#### Prompt
Reproduce the part of the TCHG trust prediction page starting at "2026-06-15Machine Learning" and ending at "than previous methods.".

#### Exercise passage

TCHG: Tri-Trust Conditioned Heterogeneous Graph Learning for Reliable Dynamic Trust Prediction

2026-06-15Machine Learning

Machine Learning
AI summary

The authors focus on predicting trust between users by splitting trust information into three separate parts, each controlling how information flows in a network. They propose a new method called TCHG that treats user reliability, behavior, and context differently, letting each influence trust prediction in its own way. By keeping these parts updated at different speeds, their method avoids mixing short-term and long-term signals wrongly. Tests on real datasets show that their approach predicts trust more accurately than previous methods.

trust predictiongraph neural networksheterogeneous graphstrust evidence channelsmessage propagationtemporal statestrust calibrationsocial networksnetwork structuretrust modeling
Authors
Bohao Liao, Boyu Deng, Qipeng Song, Jieling Wang, Jingchao Wang
Abstract
Trust prediction infers latent user-user trust relations and provides important support for social recommendation, fake-review and manipulation detection, and risk identification. Graph neural networks have become a prominent approach to trust prediction because of their ability to learn network structures and complex trust dependencies. However, existing methods often rely on a unified representation of trust signals and do not disentangle heterogeneous trust evidence into separate evidence channels, failing to exploit the distinct roles that different evidence channels should play during trust modeling. To address this gap, this paper argues that trust evidence should not be treated as an undifferentiated input, but should be decomposed and used as functional control factors over graph propagation. We propose TCHG, a tri-trust conditioned heterogeneous graph learning framework that decomposes trust evidence into three channels and assigns them distinct functional roles in propagation: entity reliability governs message admission, interaction-behavior reliability modulates propagation strength, and contextual trust adjusts the propagation mode through context-conditioned operator selection. Since the three evidence channels evolve at different temporal scales, TCHG maintains independent temporal states with non-uniform decay rates to prevent rapidly changing contextual signals from overwriting slowly accumulated entity reliability. It further predicts trust probability and calibrates the output probability, improving predictive confidence under sparse or conflicting evidence. Extensive experiments on multiple public trust datasets show that TCHG achieves effective and reliable trust prediction compared with representative trust prediction and heterogeneous graph baselines.

#### Data provided

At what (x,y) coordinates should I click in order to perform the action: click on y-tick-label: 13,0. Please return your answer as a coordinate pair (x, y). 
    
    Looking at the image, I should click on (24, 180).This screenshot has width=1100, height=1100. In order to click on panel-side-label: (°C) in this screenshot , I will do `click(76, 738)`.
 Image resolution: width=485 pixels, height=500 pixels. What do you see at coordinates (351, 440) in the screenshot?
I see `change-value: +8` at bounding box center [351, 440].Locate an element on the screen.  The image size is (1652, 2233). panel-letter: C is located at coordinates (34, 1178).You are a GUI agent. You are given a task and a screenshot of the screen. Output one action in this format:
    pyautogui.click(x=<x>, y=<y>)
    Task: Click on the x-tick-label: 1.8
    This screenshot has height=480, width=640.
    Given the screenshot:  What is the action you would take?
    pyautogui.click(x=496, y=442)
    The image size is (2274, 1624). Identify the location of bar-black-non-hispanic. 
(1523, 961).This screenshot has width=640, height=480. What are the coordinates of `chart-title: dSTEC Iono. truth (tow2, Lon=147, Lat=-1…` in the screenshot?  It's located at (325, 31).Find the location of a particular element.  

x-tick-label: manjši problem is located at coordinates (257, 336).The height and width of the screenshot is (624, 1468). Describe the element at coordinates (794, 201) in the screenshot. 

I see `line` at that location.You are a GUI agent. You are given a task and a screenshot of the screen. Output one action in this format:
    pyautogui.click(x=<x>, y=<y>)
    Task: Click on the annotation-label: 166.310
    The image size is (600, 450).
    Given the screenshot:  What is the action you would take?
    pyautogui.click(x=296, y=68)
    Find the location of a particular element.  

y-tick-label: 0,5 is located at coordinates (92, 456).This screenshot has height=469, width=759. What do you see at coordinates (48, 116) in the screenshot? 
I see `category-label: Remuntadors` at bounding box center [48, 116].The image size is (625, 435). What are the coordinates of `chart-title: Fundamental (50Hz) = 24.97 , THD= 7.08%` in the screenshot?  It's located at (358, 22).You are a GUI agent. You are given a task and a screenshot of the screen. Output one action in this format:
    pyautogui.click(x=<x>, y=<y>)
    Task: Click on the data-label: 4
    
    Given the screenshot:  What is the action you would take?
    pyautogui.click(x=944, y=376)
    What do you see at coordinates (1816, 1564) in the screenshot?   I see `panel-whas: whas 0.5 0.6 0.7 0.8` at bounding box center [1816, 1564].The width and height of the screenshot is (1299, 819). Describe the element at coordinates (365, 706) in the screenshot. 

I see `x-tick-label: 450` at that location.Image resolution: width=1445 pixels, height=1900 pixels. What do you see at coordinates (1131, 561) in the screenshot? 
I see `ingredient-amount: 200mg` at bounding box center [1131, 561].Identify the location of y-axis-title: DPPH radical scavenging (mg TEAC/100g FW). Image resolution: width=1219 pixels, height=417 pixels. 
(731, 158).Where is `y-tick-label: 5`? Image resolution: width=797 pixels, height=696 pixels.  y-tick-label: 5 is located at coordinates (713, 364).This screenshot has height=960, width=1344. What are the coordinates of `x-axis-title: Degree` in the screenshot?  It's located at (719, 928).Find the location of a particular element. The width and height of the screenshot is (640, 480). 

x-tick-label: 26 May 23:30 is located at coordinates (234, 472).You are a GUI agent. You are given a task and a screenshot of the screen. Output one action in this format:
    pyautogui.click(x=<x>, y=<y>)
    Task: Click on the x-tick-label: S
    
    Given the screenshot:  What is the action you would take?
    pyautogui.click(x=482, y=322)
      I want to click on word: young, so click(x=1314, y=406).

#### Worked solution
2026-06-15Machine Learning

Machine Learning
AI summary

The authors focus on predicting trust between users by splitting trust information into three separate parts, each controlling how information flows in a network. They propose a new method called TCHG that treats user reliability, behavior, and context differently, letting each influence trust prediction in its own way. By keeping these parts updated at different speeds, their method avoids mixing short-term and long-term signals wrongly. Tests on real datasets show that their approach predicts trust more accurately than previous methods.